Gratitude, Relief for Public Workers Who Saw Student Debt Erased


Tuesday, April 19, 2022   

Changes to a federal loan-forgiveness program are erasing debt for public employees, but people have a limited window to consolidate their debt under the overhauled program.

The Public Service Loan Forgiveness program cancels student debt for public servants after they make 10 years of payments, and was streamlined by the Biden administration last year.

Jordyn Rogers, deputy director of the Great Falls-based nonprofit Rural Dynamics, said the people they have helped qualify for the program have expressed gratitude.

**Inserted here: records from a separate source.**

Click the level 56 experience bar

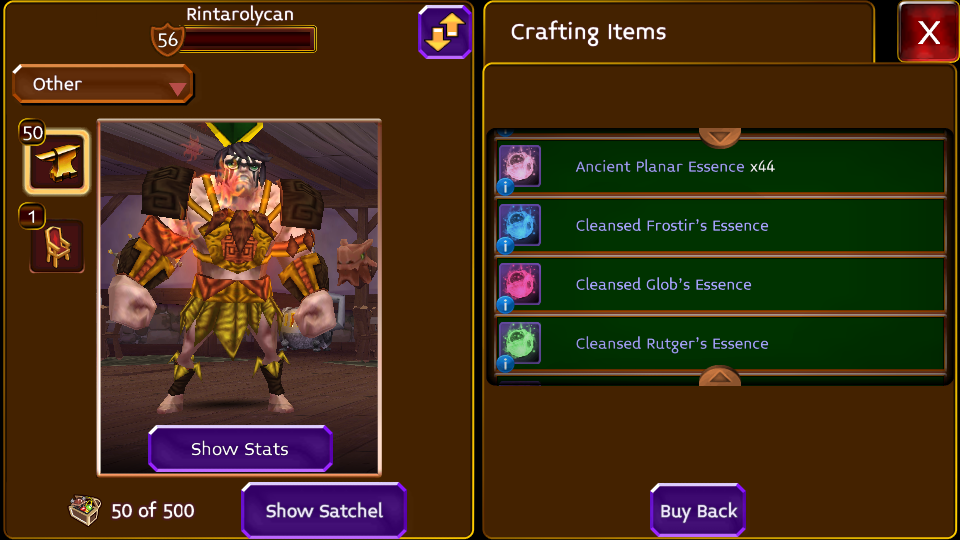[247, 39]
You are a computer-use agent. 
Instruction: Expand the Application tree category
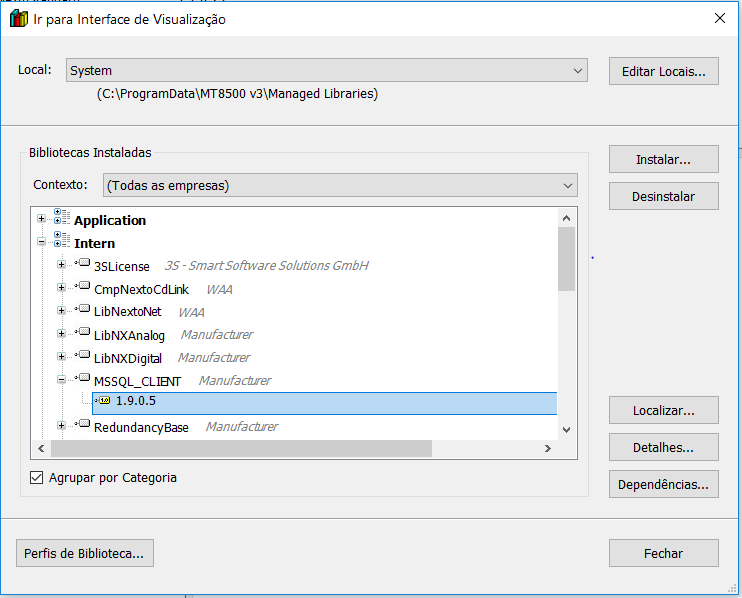click(41, 220)
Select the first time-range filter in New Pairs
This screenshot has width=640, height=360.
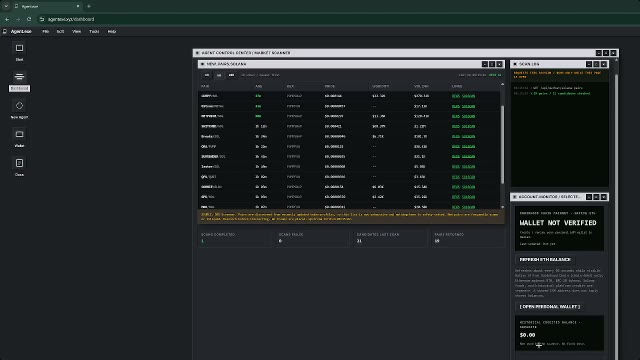(207, 75)
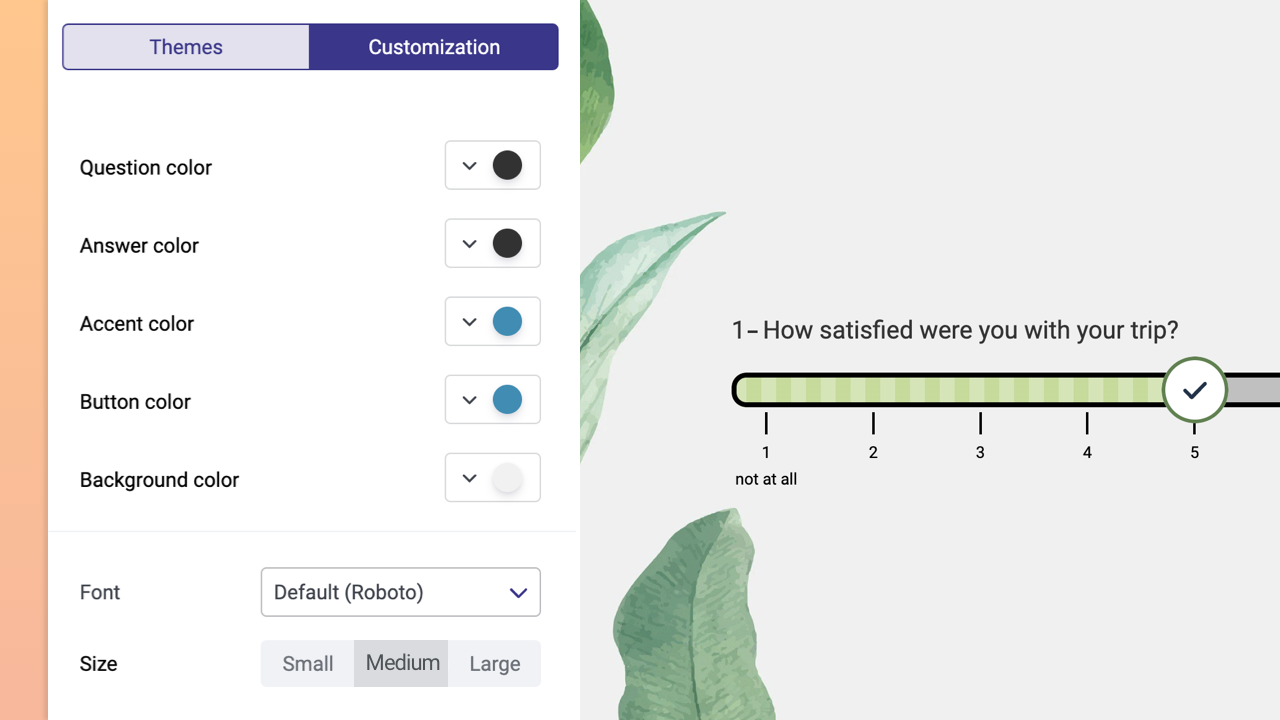This screenshot has width=1280, height=720.
Task: Switch to the Themes tab
Action: (x=186, y=46)
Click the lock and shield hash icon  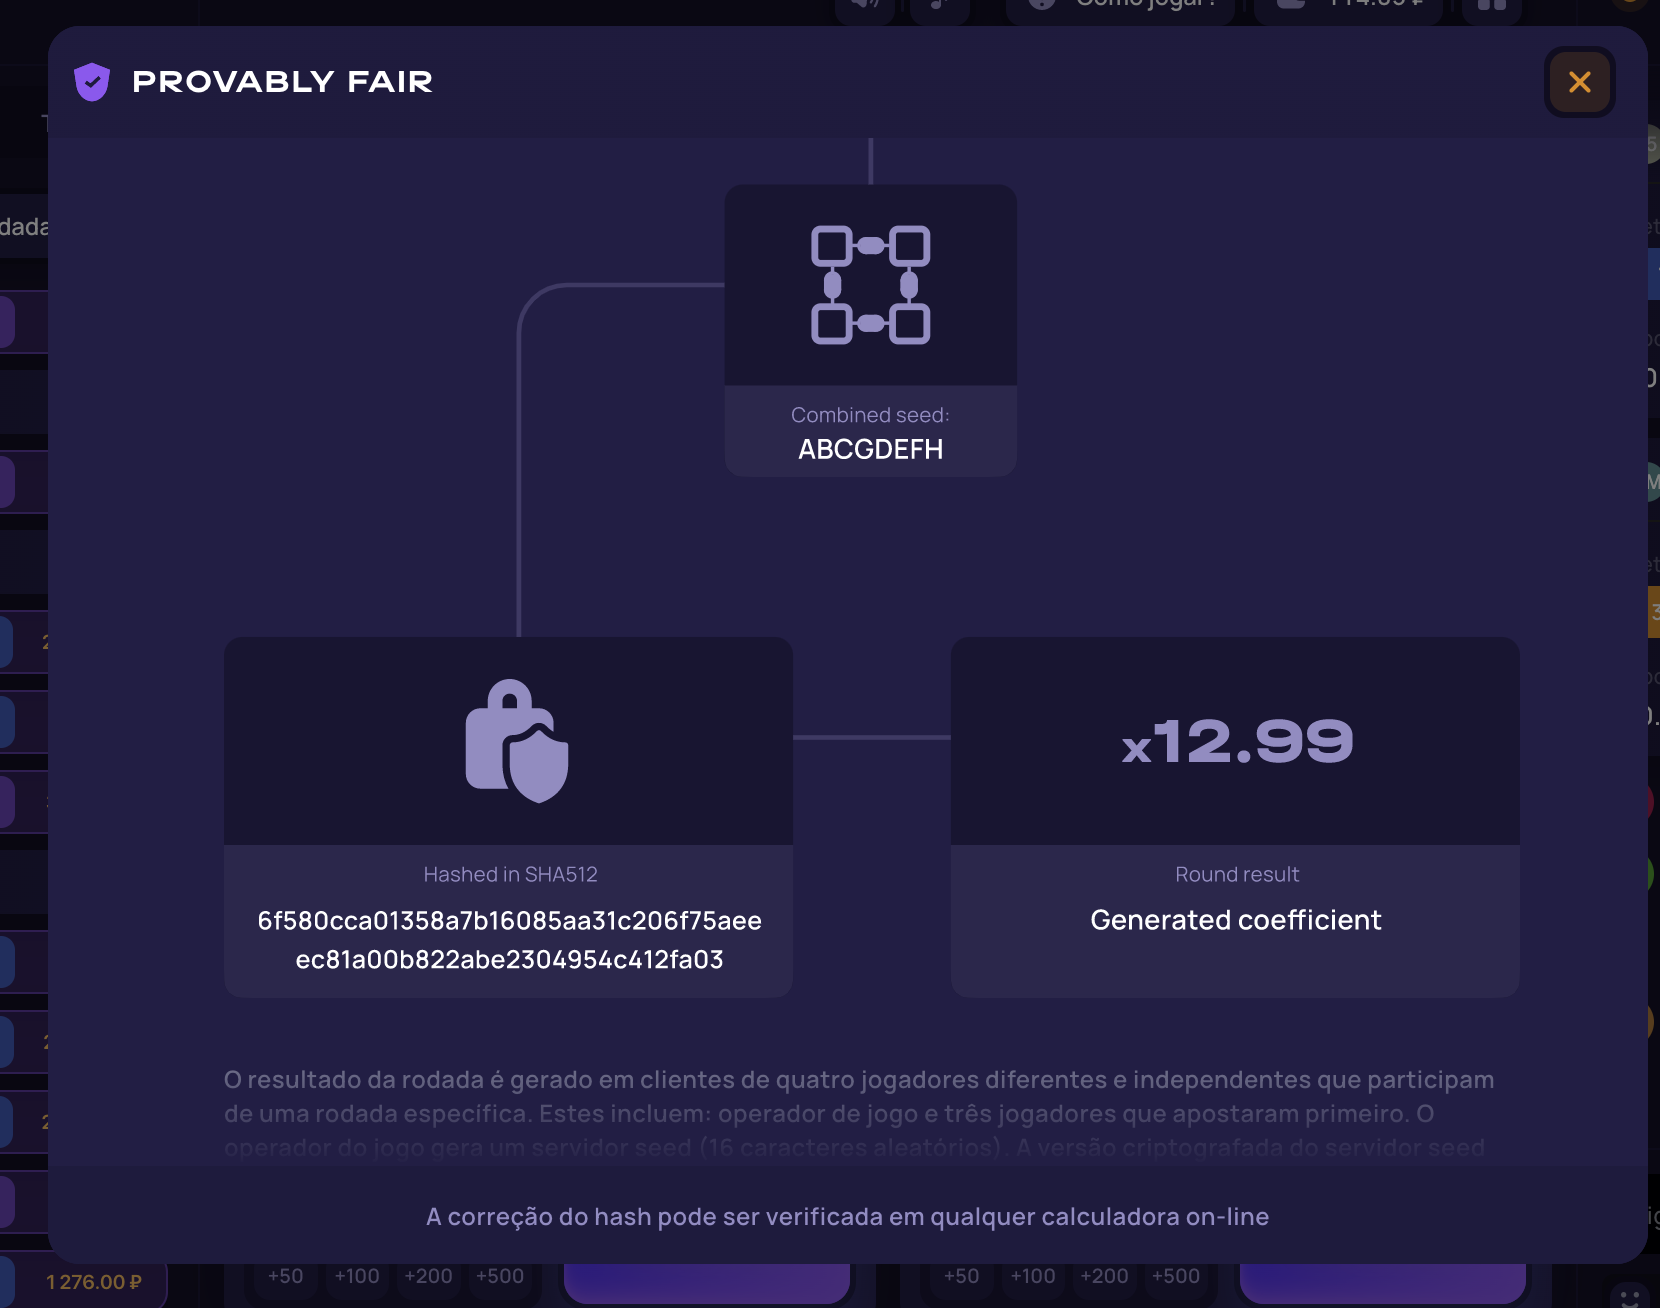coord(516,741)
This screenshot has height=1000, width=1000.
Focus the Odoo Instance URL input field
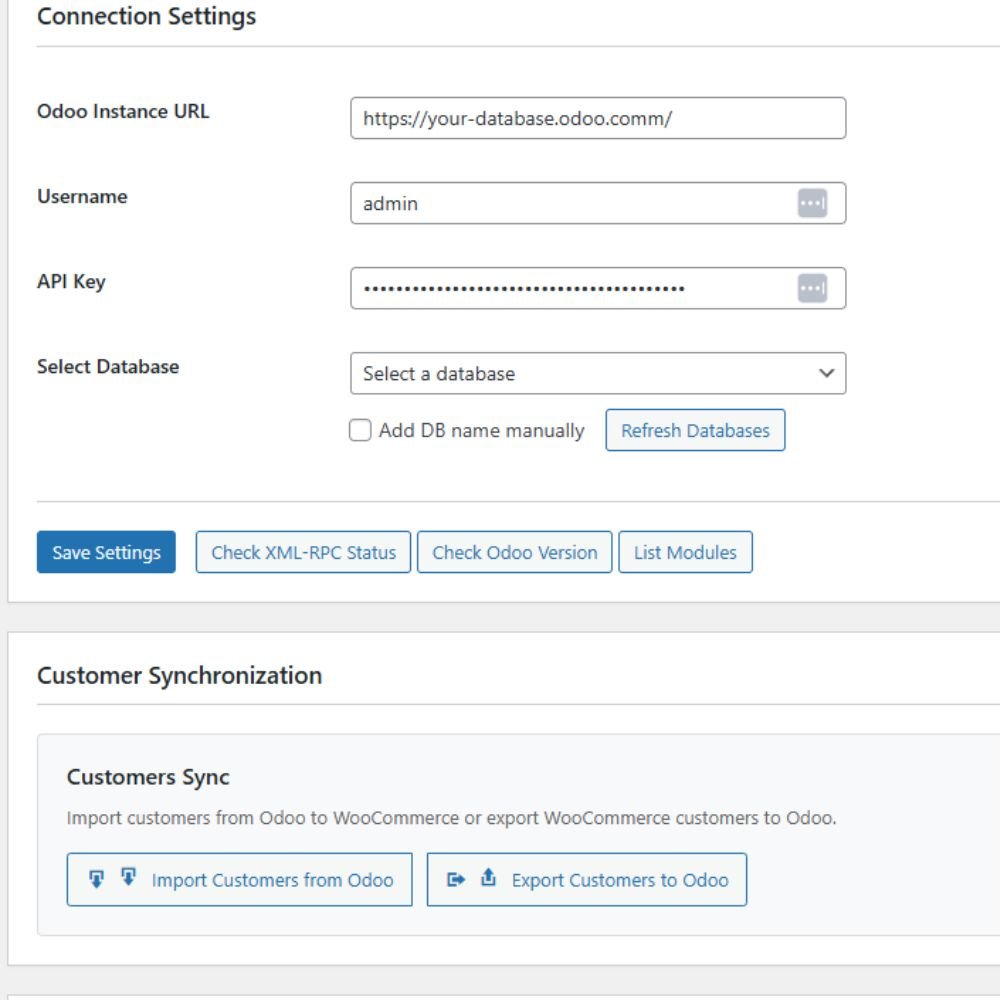coord(597,119)
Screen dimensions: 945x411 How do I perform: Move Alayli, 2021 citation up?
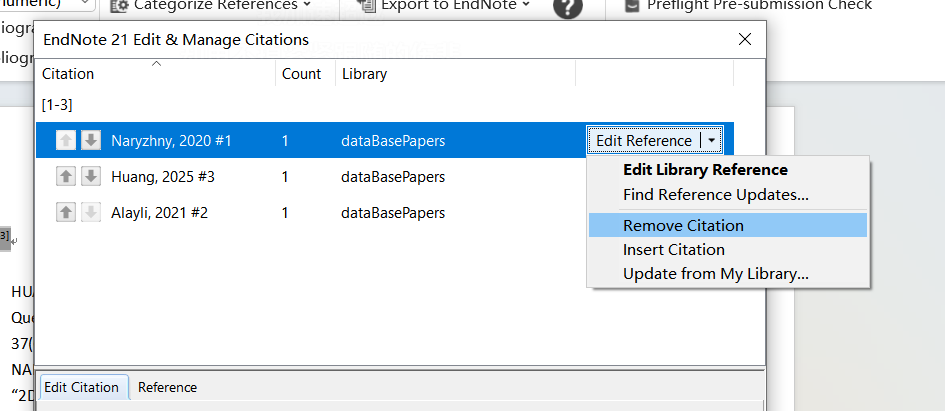(x=66, y=212)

"Just an incredible amount of relief to have one source of debt paid off," Rogers observed. "In some cases, people then can use that extra income to purchase a home for the first time or consider having a career path in the private sector."

The Biden administration's waiver makes certain loan programs and repayment plans that did not qualify for forgiveness eligible for the program. Borrowers must apply by Oct. 31. The U.S. Department of Education estimates the change will help about 550,000 Americans.

Because the program eliminates student debt after 120 monthly payments, Rogers pointed out people should save proof they have made their payments.

"That's probably one of the big ones that we tell our consumers is to track how many payments that you're making on your end," Rogers outlined. "If there is a question of it being eligible you can go back with proof and show that you made that payment."

Rogers added one of the main reasons people are turned away is they do not work for a qualified employer. She encouraged people to use the Education Department's PSLF Help Tool to see if they are eligible.

Disclosure: Rural Dynamics, Inc. contributes to our fund for reporting on Consumer Issues, Disabilities, Philanthropy, and Poverty Issues. If you would like to help support news in the public interest, click here.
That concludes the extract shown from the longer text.